Module 11 - A/B Testing and Experimentation
Your model improves offline AUC by 5%. You ship it. Nothing changes. This is the most common disappointment in ML engineering - and it happens because offline metrics do not equal online impact.
A/B testing is how you find out whether a model change actually moves the needle for users. But ML experimentation is harder than product experimentation. The randomization units are trickier. The metrics take longer to stabilize. The novelty effects fool you. The statistical assumptions break in subtle ways.
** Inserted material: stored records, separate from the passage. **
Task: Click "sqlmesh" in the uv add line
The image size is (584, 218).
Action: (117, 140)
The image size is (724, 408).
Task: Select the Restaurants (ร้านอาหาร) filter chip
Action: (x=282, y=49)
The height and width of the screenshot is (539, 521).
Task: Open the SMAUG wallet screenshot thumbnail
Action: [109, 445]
This module covers the full experimentation stack for ML systems - from the math of statistical power to the engineering of experimentation platforms that let teams run 30 experiments per month instead of 3.
What You Will Learn
Lessons in This Module
| # | Lesson | Key Problem |
|---|---|---|
| 01 | Statistical Foundations for A/B Testing | New model, 0 online lift despite 5% AUC gain |
| 02 | Online Controlled Experiments | Delivery model improvement disappears after 2 weeks |
| 03 | Shadow Mode Testing | How to test a model on production traffic without affecting users |
| 04 | Multi-Armed Bandits | When to explore vs exploit during a live experiment |
| 05 | Interleaving Experiments | Faster, more sensitive ranking experiments |
| 06 | Counterfactual Evaluation | Evaluating policies without running a full A/B test |
| 07 | Experimentation Platforms | Scaling from 3 experiments/month to 30 |
Core Concepts at a Glance
Statistical Power - the probability of detecting a real effect when one exists. Underpowered experiments produce inconclusive results and waste engineering time.
Randomization Unit - the entity assigned to control or treatment. Choosing the wrong unit (user vs session vs request) invalidates your results.
SUTVA - Stable Unit Treatment Value Assumption. Violated when users in one group affect users in another (social networks, shared inventory).
Novelty Effect - users engage more with anything new, regardless of quality. Runs that are too short mistake novelty for improvement.
Guardrail Metrics - metrics that must not regress even if primary metrics improve. The recommendation model that improves clicks but destroys session length is a failure.
IPS (Inverse Propensity Scoring) - a technique for evaluating a new policy using logs from an old policy, without running a new experiment.
Prerequisites
- Probability basics (distributions, expectations)
- Hypothesis testing at a conceptual level
- Python (NumPy, SciPy, pandas)
- Module 10 - Monitoring and Observability (helpful but not required)
Why Experimentation Is Hard for ML
Product A/B tests are hard. ML A/B tests are harder. Here is why:
-
Metric latency - a recommendation model's impact on long-term retention takes weeks to measure. You cannot run a 3-day experiment and conclude anything.
-
Positional bias - models affect what users see, which changes what they click, which changes the training data for the next model. Experiments create feedback loops.
-
Evaluation mismatch - your offline eval dataset does not match production traffic distribution. The model that wins offline does not always win online.
-
Multiple models - a user experience often involves 5+ models (ranking, retrieval, ads, abuse, personalization). Isolating one model's effect is difficult.
-
Non-stationarity - user behavior changes over time. A model that wins in January may lose in March simply because user intent shifted.
Understanding these challenges is what separates ML engineers who ship impactful models from engineers who optimize metrics that do not matter.